The dollhouse and Wildflower, one of the dolls, used to belong to Madison's grandmother, who visits occasionally and still makes wonderful clothes for the dolls and furnishings for the house. When one of the dolls leaves the grandmother a message, she gets clued into her granddaughter's loneliness and life begins to ges better for Madison. And when it gets better for Madison, it gets better for her dolls.

The book starts like this:

"Wildflower, Rockstar, and Miss Selene lived in a house from another time, a white house with a red roof and red shutters and a red front door. In the garden was a real bonsai tree and a reflecting pool made from a pocket mirror tucked into a lawn of real moss."

Don't you just love it?

Saturday, November 14, 2009

Lissy's Friends - Grace Lin

Viking, 2007
32 pages
for: kids
Rating: 3.5
Front endpaper: Large red crane and title page information
Back endpaper: Clear directions on how to fold a paper crane

Lissy moves to a new school and no one talks to her. Tired of having no friends, she begins folding paper and soon has a menagerie of various new folded paper friends - beginning with a crane, then giraffe, bear, dog, frog, rabbit, snake, elephant..... until one day they all fly away in a big gust of wind. One of her classmates catches one of them. They become friends, and Lissy teaches her to fold animals as well. In that way, Lissy became one of the gang.

The illustrations are great - right down to the fabric and origami paper patterns. Bright and bold, and the kind you want to cut right out of the book and put on the wall to brighten up a room.

Feel like folding paper cranes? Start out with reading this book. Afterwards, if kids are old/mature enough, read to them about Sadako.

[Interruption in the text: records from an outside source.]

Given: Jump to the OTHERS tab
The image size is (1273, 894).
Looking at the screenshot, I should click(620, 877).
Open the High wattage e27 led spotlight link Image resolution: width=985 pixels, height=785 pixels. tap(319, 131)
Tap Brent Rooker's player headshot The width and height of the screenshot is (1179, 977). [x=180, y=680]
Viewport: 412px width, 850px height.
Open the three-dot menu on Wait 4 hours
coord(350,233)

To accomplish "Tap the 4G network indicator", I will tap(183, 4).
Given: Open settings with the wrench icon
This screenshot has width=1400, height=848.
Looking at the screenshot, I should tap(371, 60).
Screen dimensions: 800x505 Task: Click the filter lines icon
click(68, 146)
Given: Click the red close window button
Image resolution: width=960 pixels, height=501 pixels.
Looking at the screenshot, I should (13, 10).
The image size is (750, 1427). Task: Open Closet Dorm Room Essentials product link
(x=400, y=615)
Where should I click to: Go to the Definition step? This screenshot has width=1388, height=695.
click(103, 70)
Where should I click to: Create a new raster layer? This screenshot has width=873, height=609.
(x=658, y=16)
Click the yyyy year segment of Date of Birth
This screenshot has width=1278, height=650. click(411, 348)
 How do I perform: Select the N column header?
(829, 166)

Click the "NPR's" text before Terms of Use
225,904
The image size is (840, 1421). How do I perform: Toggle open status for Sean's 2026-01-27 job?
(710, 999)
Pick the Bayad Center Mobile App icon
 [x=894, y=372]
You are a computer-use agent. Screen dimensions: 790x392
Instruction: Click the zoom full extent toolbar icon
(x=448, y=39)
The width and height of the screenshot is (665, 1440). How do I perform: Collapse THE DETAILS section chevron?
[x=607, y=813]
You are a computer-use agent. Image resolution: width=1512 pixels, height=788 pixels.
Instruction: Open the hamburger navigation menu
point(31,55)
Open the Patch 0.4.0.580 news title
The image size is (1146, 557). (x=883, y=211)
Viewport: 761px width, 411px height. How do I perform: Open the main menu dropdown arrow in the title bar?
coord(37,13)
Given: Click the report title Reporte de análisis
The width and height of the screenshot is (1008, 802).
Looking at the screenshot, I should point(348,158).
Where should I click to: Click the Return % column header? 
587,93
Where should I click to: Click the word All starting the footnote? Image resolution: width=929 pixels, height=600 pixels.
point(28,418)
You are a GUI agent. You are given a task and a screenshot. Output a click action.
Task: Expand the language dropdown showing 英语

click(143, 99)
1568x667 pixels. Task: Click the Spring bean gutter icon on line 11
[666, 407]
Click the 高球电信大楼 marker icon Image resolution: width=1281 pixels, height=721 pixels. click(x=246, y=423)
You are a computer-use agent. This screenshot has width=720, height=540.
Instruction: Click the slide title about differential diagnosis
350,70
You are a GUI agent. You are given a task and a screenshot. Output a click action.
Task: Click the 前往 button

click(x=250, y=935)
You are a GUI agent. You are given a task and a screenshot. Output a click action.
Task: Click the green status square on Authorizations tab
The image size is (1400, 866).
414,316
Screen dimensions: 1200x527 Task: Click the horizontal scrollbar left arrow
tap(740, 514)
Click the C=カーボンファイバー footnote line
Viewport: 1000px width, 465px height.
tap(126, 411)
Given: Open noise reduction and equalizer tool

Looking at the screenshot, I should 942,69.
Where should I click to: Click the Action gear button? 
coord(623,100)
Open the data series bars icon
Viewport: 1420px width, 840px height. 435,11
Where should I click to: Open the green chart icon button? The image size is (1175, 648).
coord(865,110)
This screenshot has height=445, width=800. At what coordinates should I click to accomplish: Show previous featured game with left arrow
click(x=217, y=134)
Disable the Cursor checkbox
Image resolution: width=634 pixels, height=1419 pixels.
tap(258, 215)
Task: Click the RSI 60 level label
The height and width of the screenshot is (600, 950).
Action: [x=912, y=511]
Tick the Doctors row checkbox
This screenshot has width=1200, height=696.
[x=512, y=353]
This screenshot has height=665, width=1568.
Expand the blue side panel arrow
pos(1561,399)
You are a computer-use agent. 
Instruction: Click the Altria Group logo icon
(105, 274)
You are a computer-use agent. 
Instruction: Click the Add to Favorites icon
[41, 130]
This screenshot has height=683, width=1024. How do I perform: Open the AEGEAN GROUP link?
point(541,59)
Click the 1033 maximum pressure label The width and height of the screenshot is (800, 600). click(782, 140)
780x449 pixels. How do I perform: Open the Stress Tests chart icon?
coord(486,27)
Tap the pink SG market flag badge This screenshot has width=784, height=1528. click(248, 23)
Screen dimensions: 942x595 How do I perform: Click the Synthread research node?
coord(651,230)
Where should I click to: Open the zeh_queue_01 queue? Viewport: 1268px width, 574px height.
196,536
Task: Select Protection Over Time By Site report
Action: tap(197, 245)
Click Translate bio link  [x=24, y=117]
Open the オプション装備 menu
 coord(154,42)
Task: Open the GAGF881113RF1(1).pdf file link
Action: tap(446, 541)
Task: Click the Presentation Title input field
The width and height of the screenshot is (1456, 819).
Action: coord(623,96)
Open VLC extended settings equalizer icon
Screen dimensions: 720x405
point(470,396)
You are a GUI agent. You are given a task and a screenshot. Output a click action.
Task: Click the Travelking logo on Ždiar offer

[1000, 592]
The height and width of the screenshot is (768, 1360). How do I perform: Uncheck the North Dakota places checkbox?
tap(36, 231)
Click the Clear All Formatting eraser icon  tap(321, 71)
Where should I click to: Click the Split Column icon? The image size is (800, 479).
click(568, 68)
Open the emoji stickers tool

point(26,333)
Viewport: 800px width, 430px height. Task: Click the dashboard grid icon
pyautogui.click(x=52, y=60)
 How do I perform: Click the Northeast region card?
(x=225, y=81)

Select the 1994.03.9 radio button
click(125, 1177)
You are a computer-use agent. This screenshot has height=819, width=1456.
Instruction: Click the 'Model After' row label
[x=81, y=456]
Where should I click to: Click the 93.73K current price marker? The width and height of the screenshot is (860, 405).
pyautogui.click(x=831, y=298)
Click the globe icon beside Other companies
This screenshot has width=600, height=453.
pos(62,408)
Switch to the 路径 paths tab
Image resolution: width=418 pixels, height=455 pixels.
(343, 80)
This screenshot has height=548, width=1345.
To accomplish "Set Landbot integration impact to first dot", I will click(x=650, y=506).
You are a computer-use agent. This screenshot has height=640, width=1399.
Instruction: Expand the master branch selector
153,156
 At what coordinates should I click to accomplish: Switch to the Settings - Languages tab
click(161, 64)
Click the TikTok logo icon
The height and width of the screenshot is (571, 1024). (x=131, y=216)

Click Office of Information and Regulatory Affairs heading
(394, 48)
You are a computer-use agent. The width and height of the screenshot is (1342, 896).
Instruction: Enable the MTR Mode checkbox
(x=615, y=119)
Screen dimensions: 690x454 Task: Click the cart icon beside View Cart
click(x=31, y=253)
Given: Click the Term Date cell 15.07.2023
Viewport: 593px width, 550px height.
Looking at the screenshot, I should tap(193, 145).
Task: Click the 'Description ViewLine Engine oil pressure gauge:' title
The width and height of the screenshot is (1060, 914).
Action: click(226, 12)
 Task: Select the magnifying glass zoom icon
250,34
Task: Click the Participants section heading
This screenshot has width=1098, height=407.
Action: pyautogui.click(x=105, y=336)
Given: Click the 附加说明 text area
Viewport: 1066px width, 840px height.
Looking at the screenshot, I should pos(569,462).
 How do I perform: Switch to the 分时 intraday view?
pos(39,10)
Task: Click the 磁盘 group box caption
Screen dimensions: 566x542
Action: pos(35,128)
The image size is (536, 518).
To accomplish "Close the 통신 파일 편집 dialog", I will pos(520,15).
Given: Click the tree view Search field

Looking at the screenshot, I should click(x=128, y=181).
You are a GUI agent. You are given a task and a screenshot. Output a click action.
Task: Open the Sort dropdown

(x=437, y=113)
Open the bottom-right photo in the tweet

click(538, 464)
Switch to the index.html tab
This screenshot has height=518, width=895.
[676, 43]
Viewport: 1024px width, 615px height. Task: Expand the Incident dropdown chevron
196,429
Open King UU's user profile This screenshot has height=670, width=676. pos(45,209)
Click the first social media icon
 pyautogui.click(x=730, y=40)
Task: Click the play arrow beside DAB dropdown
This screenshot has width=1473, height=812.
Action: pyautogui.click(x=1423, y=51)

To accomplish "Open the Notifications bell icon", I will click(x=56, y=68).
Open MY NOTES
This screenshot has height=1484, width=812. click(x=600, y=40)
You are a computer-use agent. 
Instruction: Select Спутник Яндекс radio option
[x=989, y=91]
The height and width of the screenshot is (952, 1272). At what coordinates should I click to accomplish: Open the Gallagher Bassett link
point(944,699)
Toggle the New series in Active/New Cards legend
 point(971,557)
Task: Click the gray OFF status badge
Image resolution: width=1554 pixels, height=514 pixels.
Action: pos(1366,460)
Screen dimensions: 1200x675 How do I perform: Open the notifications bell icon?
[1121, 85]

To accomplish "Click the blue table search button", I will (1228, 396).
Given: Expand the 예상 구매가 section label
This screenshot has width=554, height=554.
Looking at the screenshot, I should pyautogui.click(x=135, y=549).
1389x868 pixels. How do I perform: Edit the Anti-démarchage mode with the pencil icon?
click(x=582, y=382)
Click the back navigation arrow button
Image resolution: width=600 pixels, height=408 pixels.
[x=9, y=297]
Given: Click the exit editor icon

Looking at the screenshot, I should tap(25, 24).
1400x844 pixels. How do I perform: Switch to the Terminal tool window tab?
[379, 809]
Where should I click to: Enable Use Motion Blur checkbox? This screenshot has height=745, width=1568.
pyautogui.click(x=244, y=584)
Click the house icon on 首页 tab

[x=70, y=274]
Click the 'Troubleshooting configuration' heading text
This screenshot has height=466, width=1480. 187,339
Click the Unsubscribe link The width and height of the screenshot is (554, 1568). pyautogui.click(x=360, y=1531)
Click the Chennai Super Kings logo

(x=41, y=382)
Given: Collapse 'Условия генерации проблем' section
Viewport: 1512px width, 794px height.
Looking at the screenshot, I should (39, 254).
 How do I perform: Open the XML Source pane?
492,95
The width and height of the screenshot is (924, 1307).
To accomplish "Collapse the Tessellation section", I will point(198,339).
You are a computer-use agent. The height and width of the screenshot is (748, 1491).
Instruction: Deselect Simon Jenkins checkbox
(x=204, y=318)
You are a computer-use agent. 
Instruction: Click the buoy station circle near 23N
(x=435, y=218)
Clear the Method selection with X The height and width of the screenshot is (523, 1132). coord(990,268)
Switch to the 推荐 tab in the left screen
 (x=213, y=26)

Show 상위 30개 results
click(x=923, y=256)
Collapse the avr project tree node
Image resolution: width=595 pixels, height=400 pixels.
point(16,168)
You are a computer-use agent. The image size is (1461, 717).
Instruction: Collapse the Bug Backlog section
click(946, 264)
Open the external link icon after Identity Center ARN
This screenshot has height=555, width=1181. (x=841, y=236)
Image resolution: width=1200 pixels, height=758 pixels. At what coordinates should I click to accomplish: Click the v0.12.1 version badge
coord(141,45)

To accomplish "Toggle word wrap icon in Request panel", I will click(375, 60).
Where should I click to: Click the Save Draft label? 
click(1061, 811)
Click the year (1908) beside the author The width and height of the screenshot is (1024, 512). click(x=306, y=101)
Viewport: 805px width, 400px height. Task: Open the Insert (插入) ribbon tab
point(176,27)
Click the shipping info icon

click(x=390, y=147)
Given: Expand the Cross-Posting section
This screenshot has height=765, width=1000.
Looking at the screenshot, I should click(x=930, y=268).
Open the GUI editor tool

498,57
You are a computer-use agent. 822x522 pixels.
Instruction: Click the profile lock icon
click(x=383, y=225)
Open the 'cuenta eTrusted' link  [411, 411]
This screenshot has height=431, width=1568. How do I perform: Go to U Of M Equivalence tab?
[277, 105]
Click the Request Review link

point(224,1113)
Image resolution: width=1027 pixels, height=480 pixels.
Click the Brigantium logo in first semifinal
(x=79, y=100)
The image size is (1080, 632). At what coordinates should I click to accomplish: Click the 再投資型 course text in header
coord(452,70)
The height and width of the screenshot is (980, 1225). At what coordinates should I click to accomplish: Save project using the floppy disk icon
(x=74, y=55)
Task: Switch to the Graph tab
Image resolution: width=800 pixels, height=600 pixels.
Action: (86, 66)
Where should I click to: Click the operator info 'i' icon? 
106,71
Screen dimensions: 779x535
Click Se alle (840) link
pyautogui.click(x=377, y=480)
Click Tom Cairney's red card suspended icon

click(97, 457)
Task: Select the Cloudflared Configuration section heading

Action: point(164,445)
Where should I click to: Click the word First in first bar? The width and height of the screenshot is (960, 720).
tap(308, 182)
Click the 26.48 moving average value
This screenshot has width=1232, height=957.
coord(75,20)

Thursday, February 5, 2009

The Big Little Book of Happy Sadness - Colin Thompson

Published: Sept, 2008
For: (See note below)
Rating: 4
Read: Jan. 2009
Endpapers: Tiny brown and white print with pawprints (after I read the book and looked again I realized the prints were of a 3-pawed dog with a "peg" leg - clever)
Font: Cool - looks like hand printing
Australian

Round, roly-poly George lived with his grandmother and was very lonely and sad. "Most Friday afternoons on his way home from school, in that time before the weekend when lonely people realize just how lonely they are, George visited the dog shelter." (Boy, do I know what he means!) The very last cage in the back and bottom of the shelter was where the dogs were kept that were about to be euthanized. That is where he found 3-legged Jeremy - another lonely soul. George and his grandmother took Jeremy home and built him three different kinds of new legs. And life was to be much better for many years to come for them all. A friend at last. And even George and his grandmother's relationship seemed closer after Jeremy's arrival.

Gentle humor. Funky illustrations - very brown. I really like this a lot.

NOTE: It mentions the fact that Jeremy's about to go to "the big kennel in the sky" a number of times, so unless you want to explain that to very young children, I'd stick with older ones you know will understand the idea of euthanasia.